The new MySQL 5.7.6 developer milestone 16 features noteworthy security upgrades, but others propose more radical approaches to database security. One method puts applications in charge of testing and reporting on their own security, while another separates the app from all security responsibility by placing each in its own virtual machine.
When a database release claims to improve performance over its predecessors by a factor of two to three times, you take notice. That’s what Kay Ewbank claims in a March 12, 2015, post on the iProgrammer site about MySQL 5.7.6 developer milestone 16. The new version was released on March 9, 2015, and is available for download (its source code can be downloaded from GitHub).
In a March 10, 2015, post on the MySQL Server blog, Geir Hoydalsvik lists milestone 16’s many new features and fixes. (Prepare to give your mouse scroll wheel a workout: the list is long.) Ewbank points in particular to the InnoDB data engine’s CREATE TABLESPACE syntax for creating general tablespaces in which you can choose your own mapping between tables and tablespaces. This allows you to group all the tables of one customer in a single tablespace, for example.
(Note Hoydalsvik’s warning that the milestone release is “for use at your own risk” and may require data format changes or a complete data dump.)
One of the update’s security enhancements relates to the way the server checks the validity of the secure_file_priv system variable, which is intended to limit the effects of data import and export operations. In the new release, secure_file_priv can be set to null to disable all data imports and exports. Also, the default value now depends on the INSTALL_LAYOUT CMake option.
Apps that continuously test and report on their own security
Data security generally entails scanning applications to spot problems and missing patches. In a March 5, 2015, article on InformationWeek’s Dark Reading site, Jeff Williams proposes building security into the application via “instrumentation,” which entails continuous testing and reporting by the app of its own security status.

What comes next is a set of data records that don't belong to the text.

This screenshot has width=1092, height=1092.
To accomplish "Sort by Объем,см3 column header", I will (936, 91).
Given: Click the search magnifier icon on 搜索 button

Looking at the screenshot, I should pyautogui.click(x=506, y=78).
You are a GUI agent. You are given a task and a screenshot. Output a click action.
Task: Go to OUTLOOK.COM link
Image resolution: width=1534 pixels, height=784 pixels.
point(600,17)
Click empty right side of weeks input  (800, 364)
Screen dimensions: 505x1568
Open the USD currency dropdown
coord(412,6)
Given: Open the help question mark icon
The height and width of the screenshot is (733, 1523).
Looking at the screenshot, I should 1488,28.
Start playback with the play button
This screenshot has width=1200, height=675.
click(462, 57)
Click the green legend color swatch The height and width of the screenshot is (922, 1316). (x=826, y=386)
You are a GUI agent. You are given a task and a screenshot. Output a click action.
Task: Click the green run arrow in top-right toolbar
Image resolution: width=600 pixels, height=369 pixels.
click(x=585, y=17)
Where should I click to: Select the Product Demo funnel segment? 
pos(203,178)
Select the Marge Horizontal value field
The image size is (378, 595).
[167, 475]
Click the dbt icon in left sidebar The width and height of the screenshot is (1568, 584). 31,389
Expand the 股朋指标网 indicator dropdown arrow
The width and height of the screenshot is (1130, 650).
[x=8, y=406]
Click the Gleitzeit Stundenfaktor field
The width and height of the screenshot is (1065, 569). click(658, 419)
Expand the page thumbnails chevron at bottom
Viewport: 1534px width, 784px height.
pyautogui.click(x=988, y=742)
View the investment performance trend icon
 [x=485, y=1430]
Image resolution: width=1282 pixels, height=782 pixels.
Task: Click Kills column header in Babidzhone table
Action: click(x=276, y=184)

Instrumentation collects security information from the apps without requiring scans because the programs test their own security and report the results back to the server. Williams provides the example of reports identifying all non-parameterized queries in an organization based on a common SQL injection defense: requiring that all queries be parameterized.
The opposite extreme: Separating security from the application
Another novel approach to database security is exemplified in Waratek AppSecurity for Java, which is reviewed by SC Magazine’s Peter Stephenson in a March 2, 2015, article. The premise is that security is too important to be left to the application’s developers. Instead, create a sandbox for Java, similar to a firewall but without the tendency to report false positives.
Waratek’s product assigns each app the equivalent of its own virtual container, complete with a hypervisor. The container holds its own security rules, which frees developers to focus solely on their applications. Stephenson offers the example of a container that defends against a SQL injection attack on a MySQL database.